» **Task prompt**
In your answer, print each of the records below exactly.

** Opening Extracted material block **

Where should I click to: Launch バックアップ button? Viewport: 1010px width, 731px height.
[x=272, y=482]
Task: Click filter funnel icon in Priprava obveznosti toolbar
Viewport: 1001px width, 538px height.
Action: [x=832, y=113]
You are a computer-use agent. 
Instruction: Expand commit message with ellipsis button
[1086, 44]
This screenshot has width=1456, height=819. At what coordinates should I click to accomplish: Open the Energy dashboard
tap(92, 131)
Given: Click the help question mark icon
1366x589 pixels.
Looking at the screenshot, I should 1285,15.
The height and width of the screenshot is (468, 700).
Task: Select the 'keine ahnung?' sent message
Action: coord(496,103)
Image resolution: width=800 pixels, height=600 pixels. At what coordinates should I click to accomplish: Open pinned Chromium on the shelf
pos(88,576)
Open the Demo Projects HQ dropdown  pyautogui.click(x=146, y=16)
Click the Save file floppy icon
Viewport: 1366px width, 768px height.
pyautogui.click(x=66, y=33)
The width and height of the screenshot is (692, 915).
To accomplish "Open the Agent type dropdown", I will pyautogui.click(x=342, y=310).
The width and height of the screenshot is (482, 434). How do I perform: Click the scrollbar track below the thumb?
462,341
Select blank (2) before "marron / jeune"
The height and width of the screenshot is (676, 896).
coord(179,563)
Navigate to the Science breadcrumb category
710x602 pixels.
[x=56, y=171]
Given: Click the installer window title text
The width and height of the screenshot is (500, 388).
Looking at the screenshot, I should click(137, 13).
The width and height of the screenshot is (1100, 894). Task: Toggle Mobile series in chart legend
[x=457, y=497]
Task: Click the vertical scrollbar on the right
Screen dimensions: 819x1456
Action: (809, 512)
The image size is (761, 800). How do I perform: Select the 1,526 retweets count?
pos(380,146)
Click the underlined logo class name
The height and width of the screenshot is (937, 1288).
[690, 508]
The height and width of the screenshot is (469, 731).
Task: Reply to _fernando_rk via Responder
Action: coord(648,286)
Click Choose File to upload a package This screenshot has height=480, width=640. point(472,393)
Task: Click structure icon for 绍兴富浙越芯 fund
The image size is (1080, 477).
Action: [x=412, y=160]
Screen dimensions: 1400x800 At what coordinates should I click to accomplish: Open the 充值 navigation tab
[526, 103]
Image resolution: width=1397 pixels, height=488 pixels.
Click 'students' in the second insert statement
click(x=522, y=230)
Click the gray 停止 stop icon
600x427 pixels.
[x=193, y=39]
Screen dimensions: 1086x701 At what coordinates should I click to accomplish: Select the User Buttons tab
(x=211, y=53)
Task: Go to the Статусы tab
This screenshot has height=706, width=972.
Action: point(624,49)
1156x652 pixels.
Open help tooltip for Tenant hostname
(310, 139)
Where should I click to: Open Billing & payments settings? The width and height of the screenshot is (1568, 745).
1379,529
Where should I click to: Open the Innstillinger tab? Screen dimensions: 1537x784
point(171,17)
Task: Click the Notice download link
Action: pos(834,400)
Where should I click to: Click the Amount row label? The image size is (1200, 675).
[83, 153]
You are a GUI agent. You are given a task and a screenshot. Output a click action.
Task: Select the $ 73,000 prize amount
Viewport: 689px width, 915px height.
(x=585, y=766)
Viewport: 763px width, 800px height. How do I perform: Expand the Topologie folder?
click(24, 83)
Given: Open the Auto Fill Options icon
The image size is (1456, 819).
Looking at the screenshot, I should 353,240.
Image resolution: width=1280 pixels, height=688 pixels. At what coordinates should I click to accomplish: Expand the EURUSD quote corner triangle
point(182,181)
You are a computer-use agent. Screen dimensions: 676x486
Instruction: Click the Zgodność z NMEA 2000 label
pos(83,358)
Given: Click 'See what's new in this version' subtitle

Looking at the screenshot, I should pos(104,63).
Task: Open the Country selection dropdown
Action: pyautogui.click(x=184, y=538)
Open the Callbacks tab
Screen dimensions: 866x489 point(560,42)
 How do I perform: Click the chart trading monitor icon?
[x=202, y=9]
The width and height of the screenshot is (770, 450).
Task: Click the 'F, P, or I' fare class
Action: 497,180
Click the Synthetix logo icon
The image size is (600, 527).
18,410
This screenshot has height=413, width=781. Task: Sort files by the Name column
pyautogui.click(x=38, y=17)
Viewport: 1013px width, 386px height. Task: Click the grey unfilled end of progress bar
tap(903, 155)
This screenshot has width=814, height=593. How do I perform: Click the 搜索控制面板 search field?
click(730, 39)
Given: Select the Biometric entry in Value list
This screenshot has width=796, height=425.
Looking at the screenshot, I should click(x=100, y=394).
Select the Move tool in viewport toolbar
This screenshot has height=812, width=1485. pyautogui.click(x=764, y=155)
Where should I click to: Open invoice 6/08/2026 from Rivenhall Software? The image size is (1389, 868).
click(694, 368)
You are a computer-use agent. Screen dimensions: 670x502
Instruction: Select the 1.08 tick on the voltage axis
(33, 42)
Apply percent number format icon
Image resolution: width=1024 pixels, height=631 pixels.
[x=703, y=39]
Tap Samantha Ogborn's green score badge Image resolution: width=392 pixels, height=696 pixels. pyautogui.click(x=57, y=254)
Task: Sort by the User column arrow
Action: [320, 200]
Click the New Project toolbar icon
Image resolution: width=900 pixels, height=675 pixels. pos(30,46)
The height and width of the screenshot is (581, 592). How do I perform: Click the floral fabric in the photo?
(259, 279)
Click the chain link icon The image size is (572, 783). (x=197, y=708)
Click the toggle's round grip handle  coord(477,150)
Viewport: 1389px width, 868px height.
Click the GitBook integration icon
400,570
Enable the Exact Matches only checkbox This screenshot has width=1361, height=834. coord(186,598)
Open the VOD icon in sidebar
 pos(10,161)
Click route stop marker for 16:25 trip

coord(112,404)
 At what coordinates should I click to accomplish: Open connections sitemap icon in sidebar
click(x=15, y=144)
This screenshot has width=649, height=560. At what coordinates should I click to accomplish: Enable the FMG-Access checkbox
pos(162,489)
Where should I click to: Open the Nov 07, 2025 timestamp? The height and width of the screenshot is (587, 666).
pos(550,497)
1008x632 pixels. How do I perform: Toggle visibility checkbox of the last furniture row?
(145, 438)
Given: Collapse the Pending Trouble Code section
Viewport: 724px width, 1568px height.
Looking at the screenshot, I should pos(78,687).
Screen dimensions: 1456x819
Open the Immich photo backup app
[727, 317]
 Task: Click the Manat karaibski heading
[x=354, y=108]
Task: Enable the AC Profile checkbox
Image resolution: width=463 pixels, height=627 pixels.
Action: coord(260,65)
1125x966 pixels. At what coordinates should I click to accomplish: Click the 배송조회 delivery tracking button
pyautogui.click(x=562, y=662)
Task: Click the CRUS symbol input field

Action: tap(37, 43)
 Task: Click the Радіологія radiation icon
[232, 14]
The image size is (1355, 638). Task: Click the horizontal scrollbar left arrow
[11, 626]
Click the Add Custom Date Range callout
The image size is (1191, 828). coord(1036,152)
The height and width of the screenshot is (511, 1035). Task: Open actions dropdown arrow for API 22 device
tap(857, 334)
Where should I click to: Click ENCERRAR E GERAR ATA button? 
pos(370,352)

** Closing Extracted material block **

» **Result**
Where should I click to: Launch バックアップ button? Viewport: 1010px width, 731px height.
[x=272, y=482]
Task: Click filter funnel icon in Priprava obveznosti toolbar
Viewport: 1001px width, 538px height.
Action: [x=832, y=113]
You are a computer-use agent. 
Instruction: Expand commit message with ellipsis button
[1086, 44]
This screenshot has width=1456, height=819. At what coordinates should I click to accomplish: Open the Energy dashboard
tap(92, 131)
Given: Click the help question mark icon
1366x589 pixels.
Looking at the screenshot, I should 1285,15.
The height and width of the screenshot is (468, 700).
Task: Select the 'keine ahnung?' sent message
Action: coord(496,103)
Image resolution: width=800 pixels, height=600 pixels. At what coordinates should I click to accomplish: Open pinned Chromium on the shelf
pos(88,576)
Open the Demo Projects HQ dropdown  pyautogui.click(x=146, y=16)
Click the Save file floppy icon
Viewport: 1366px width, 768px height.
pyautogui.click(x=66, y=33)
The width and height of the screenshot is (692, 915).
To accomplish "Open the Agent type dropdown", I will pyautogui.click(x=342, y=310).
The width and height of the screenshot is (482, 434). How do I perform: Click the scrollbar track below the thumb?
462,341
Select blank (2) before "marron / jeune"
The height and width of the screenshot is (676, 896).
coord(179,563)
Navigate to the Science breadcrumb category
710x602 pixels.
[x=56, y=171]
Given: Click the installer window title text
The width and height of the screenshot is (500, 388).
Looking at the screenshot, I should click(137, 13).
The width and height of the screenshot is (1100, 894). Task: Toggle Mobile series in chart legend
[x=457, y=497]
Task: Click the vertical scrollbar on the right
Screen dimensions: 819x1456
Action: (809, 512)
The image size is (761, 800). How do I perform: Select the 1,526 retweets count?
pos(380,146)
Click the underlined logo class name
The height and width of the screenshot is (937, 1288).
[690, 508]
The height and width of the screenshot is (469, 731).
Task: Reply to _fernando_rk via Responder
Action: coord(648,286)
Click Choose File to upload a package This screenshot has height=480, width=640. point(472,393)
Task: Click structure icon for 绍兴富浙越芯 fund
The image size is (1080, 477).
Action: [x=412, y=160]
Screen dimensions: 1400x800 At what coordinates should I click to accomplish: Open the 充值 navigation tab
[526, 103]
Image resolution: width=1397 pixels, height=488 pixels.
Click 'students' in the second insert statement
click(x=522, y=230)
Click the gray 停止 stop icon
600x427 pixels.
[x=193, y=39]
Screen dimensions: 1086x701 At what coordinates should I click to accomplish: Select the User Buttons tab
(x=211, y=53)
Task: Go to the Статусы tab
This screenshot has height=706, width=972.
Action: point(624,49)
1156x652 pixels.
Open help tooltip for Tenant hostname
(310, 139)
Where should I click to: Open Billing & payments settings? The width and height of the screenshot is (1568, 745).
1379,529
Where should I click to: Open the Innstillinger tab? Screen dimensions: 1537x784
point(171,17)
Task: Click the Notice download link
Action: pos(834,400)
Where should I click to: Click the Amount row label? The image size is (1200, 675).
[83, 153]
You are a GUI agent. You are given a task and a screenshot. Output a click action.
Task: Select the $ 73,000 prize amount
Viewport: 689px width, 915px height.
(x=585, y=766)
Viewport: 763px width, 800px height. How do I perform: Expand the Topologie folder?
click(24, 83)
Given: Open the Auto Fill Options icon
The image size is (1456, 819).
Looking at the screenshot, I should 353,240.
Image resolution: width=1280 pixels, height=688 pixels. At what coordinates should I click to accomplish: Expand the EURUSD quote corner triangle
point(182,181)
You are a computer-use agent. Screen dimensions: 676x486
Instruction: Click the Zgodność z NMEA 2000 label
pos(83,358)
Given: Click 'See what's new in this version' subtitle

Looking at the screenshot, I should pos(104,63).
Task: Open the Country selection dropdown
Action: pyautogui.click(x=184, y=538)
Open the Callbacks tab
Screen dimensions: 866x489 point(560,42)
 How do I perform: Click the chart trading monitor icon?
[x=202, y=9]
The width and height of the screenshot is (770, 450).
Task: Click the 'F, P, or I' fare class
Action: 497,180
Click the Synthetix logo icon
The image size is (600, 527).
18,410
This screenshot has height=413, width=781. Task: Sort files by the Name column
pyautogui.click(x=38, y=17)
Viewport: 1013px width, 386px height. Task: Click the grey unfilled end of progress bar
tap(903, 155)
This screenshot has width=814, height=593. How do I perform: Click the 搜索控制面板 search field?
click(730, 39)
Given: Select the Biometric entry in Value list
This screenshot has width=796, height=425.
Looking at the screenshot, I should click(x=100, y=394).
Select the Move tool in viewport toolbar
This screenshot has height=812, width=1485. pyautogui.click(x=764, y=155)
Where should I click to: Open invoice 6/08/2026 from Rivenhall Software? The image size is (1389, 868).
click(694, 368)
You are a computer-use agent. Screen dimensions: 670x502
Instruction: Select the 1.08 tick on the voltage axis
(33, 42)
Apply percent number format icon
Image resolution: width=1024 pixels, height=631 pixels.
[x=703, y=39]
Tap Samantha Ogborn's green score badge Image resolution: width=392 pixels, height=696 pixels. pyautogui.click(x=57, y=254)
Task: Sort by the User column arrow
Action: [320, 200]
Click the New Project toolbar icon
Image resolution: width=900 pixels, height=675 pixels. pos(30,46)
The height and width of the screenshot is (581, 592). How do I perform: Click the floral fabric in the photo?
(259, 279)
Click the chain link icon The image size is (572, 783). (x=197, y=708)
Click the toggle's round grip handle  coord(477,150)
Viewport: 1389px width, 868px height.
Click the GitBook integration icon
400,570
Enable the Exact Matches only checkbox This screenshot has width=1361, height=834. coord(186,598)
Open the VOD icon in sidebar
 pos(10,161)
Click route stop marker for 16:25 trip

coord(112,404)
 At what coordinates should I click to accomplish: Open connections sitemap icon in sidebar
click(x=15, y=144)
This screenshot has width=649, height=560. At what coordinates should I click to accomplish: Enable the FMG-Access checkbox
pos(162,489)
Where should I click to: Open the Nov 07, 2025 timestamp? The height and width of the screenshot is (587, 666).
pos(550,497)
1008x632 pixels. How do I perform: Toggle visibility checkbox of the last furniture row?
(145, 438)
Given: Collapse the Pending Trouble Code section
Viewport: 724px width, 1568px height.
Looking at the screenshot, I should pos(78,687).
Screen dimensions: 1456x819
Open the Immich photo backup app
[727, 317]
 Task: Click the Manat karaibski heading
[x=354, y=108]
Task: Enable the AC Profile checkbox
Image resolution: width=463 pixels, height=627 pixels.
Action: coord(260,65)
1125x966 pixels. At what coordinates should I click to accomplish: Click the 배송조회 delivery tracking button
pyautogui.click(x=562, y=662)
Task: Click the CRUS symbol input field

Action: tap(37, 43)
 Task: Click the Радіологія radiation icon
[232, 14]
The image size is (1355, 638). Task: Click the horizontal scrollbar left arrow
[11, 626]
Click the Add Custom Date Range callout
The image size is (1191, 828). coord(1036,152)
The height and width of the screenshot is (511, 1035). Task: Open actions dropdown arrow for API 22 device
tap(857, 334)
Where should I click to: Click ENCERRAR E GERAR ATA button? 
pos(370,352)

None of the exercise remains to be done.